→ What you need to do
Begin the reply with the line containing "You are a computer-use" and end it with the final line of the listing, reproducing every line between exactly and adding nothing.

Content starts

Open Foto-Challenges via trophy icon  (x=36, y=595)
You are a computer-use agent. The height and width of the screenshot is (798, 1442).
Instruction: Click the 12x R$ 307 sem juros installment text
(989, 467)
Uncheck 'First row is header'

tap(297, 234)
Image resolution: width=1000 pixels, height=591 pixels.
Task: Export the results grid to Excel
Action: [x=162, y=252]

Content ends

→ Your response
You are a computer-use agent. The height and width of the screenshot is (798, 1442).
Instruction: Click the 12x R$ 307 sem juros installment text
(989, 467)
Uncheck 'First row is header'

tap(297, 234)
Image resolution: width=1000 pixels, height=591 pixels.
Task: Export the results grid to Excel
Action: [x=162, y=252]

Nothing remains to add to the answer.